Dollar Lost in Translation
US
USD is trading on the defensive and 10-year Treasury yields are down 13bps from yesterday’s high of 4.56%. As we suspected, the ripple effect on Treasuries of Moody's Ratings downgrade would be contained. Financial markets will ignore the May Philadelphia Fed non-manufacturing index (1:30pm London).
Fed officials are sticking to the no hurry to resume easing script. Atlanta Fed President Raphael Bostic noted policymakers would need to wait “three to six months” to see how things settle adding he’s “leaning much more into one rate cut this year.” Fed Vice Chair Philip Jefferson reiterated “it is appropriate that we wait and see how the policies evolve over time and their impact.” New York Fed President John Williams highlighted that the Fed can take its time assessing new data. Fed funds futures continue to imply over 90% odds that the next 25bps cut will be at the September 17 FOMC meeting.
Nevertheless, wider US-G6 2-year bond yield spreads is not supporting a firmer USD. This suggests financial markets are losing confidence in US policies. In our view, the fundamental backdrop remains difficult for USD for three reasons: (i) the Trump administration implicitly supports a weaker dollar, (ii) the US economy faces stagflation risk, and (iii) US policy credibility has been undermined by the trade war.

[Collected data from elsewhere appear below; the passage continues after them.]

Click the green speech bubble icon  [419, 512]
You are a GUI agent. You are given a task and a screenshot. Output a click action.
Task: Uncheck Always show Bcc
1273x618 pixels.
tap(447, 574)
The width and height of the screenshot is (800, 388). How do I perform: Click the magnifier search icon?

G7 finance ministers and central bank governors meet today until Thursday in Banff, Canada. According to a statement from the US Department of the Treasury, Secretary Scott Bessent will focus on “the need to address global economic imbalances and non-market practices in both G-7 and non-G7 countries...” As such, there is a risk that the post-meeting communique tweaks the language on currency policy.
AUSTRALIA
RBA delivers a dovish cut. AUD is underperforming and Australian bonds are outperforming. Cash rate futures added an extra 25bps of cuts, totaling 75bps of easing over the next 12 months. Still, we expect AUD/USD to hold above 0.6350-0.6400 on broad USD weakness.

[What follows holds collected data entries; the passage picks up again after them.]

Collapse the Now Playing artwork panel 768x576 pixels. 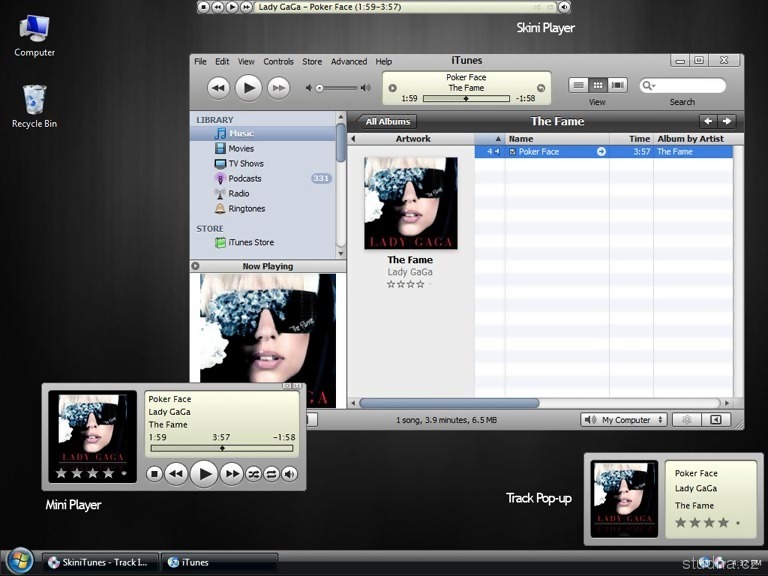[x=195, y=266]
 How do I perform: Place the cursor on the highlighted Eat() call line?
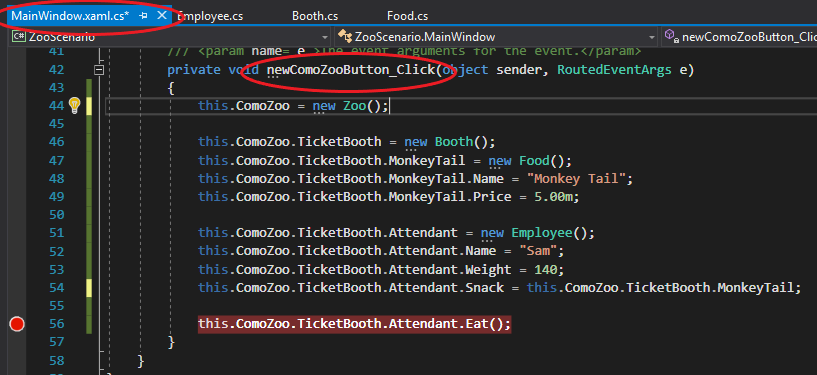(x=354, y=324)
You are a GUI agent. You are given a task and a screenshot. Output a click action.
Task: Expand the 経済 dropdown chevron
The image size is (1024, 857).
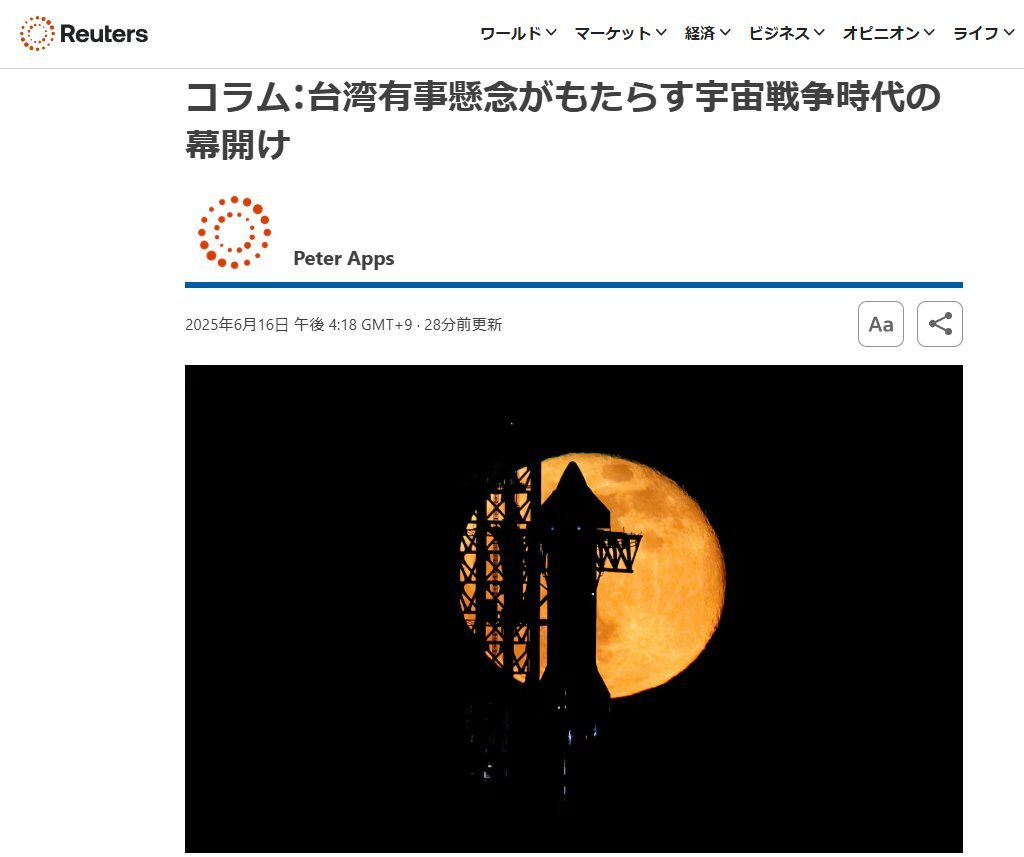[725, 33]
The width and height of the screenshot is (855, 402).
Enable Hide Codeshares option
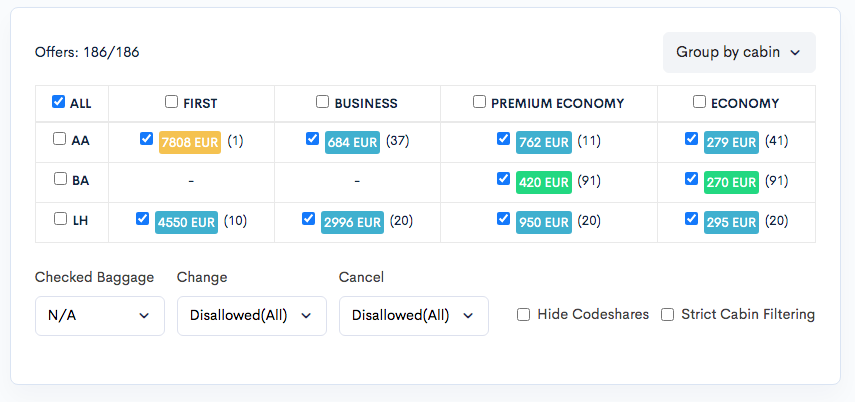pyautogui.click(x=523, y=315)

As was widely anticipated, the RBA cut the cash rate target 25bps to 3.85%. However, the RBA unexpectedly lowered the bar for more easing. First, the RBA stressed that “Inflation is in the target band and upside risks appear to have diminished.” Second, the RBA trimmed GDP growth and inflation forecasts across most of the projection horizon (see table below). Third, RBA Governor Michele Bullock said the rate cut discussion was between 50bps or 25bps.
CANADA
CAD will take its cue today from the Canada’s April CPI (1:30pm London). Headline CPI is expected at 1.6% y/y vs. 2.3% in March while core CPI (average of trim and median CPI) is anticipated at 2.85% y/y vs. 2.85% in March. The Bank of Canada (BOC) projects headline inflation to average 1.5% over Q2 under both of its scenario analysis. Easing inflation pressures leaves room for the BOC to deliver the 50bps of cuts priced-in by the swaps market.

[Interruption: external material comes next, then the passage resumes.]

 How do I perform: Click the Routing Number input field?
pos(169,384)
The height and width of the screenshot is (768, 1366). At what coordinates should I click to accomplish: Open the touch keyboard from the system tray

We still expect AUD/CAD to edge higher to 0.9500. First, the US and China took significant steps to de-escalate their trade war. Second, any trade agreement between the US and Canada are bound to include higher tariffs which will have negative consequences on Canada’s economy. The BOC’s scenario analysis shows Canada’s real GDP growth either stalling in Q2 or contracting over the remainder of 2025.
UK
EUR/GBP is consolidating near recent lows just above 0.8400. Yesterday, the UK and EU struck a post-Brexit deal covering food, fishing, defense, and youth mobility. The deal is projected to boost the UK economy by 0.3% (£9 billion) by 2040, which will do little to offset the costs of Brexit on the UK economy. The UK Office of Budget Responsibility estimates the cost of Brexit on the UK economy to be between 4% and 5% of GDP.
Instead, the main potential economic value to the UK of warmer ties with the EU lies in a brighter business investment outlook by reducing regulatory complexity. Bottom line: the BOE’s cautions easing cycle, the US-UK trade deal, and closer UK-EU relations suggest EUR/GBP can sustain a break below its 200-day moving average at 0.8387.
CHINA
USD/CNH is up near its 200-day moving average at 7.2239. As was widely expected, China commercial banks trimmed the 1- and 5-year Loan Prime Rates (LPR) by 10bps to 3.00% and 3.50%, respectively. The cut tracks the 10bps reduction in the People's Bank of China (PBOC) policy-relevant 7-day reverse repo rate earlier this month. In our view, more policy easing and fiscal reforms that lead households to gain a greater piece of the economic pie are necessary to support growth.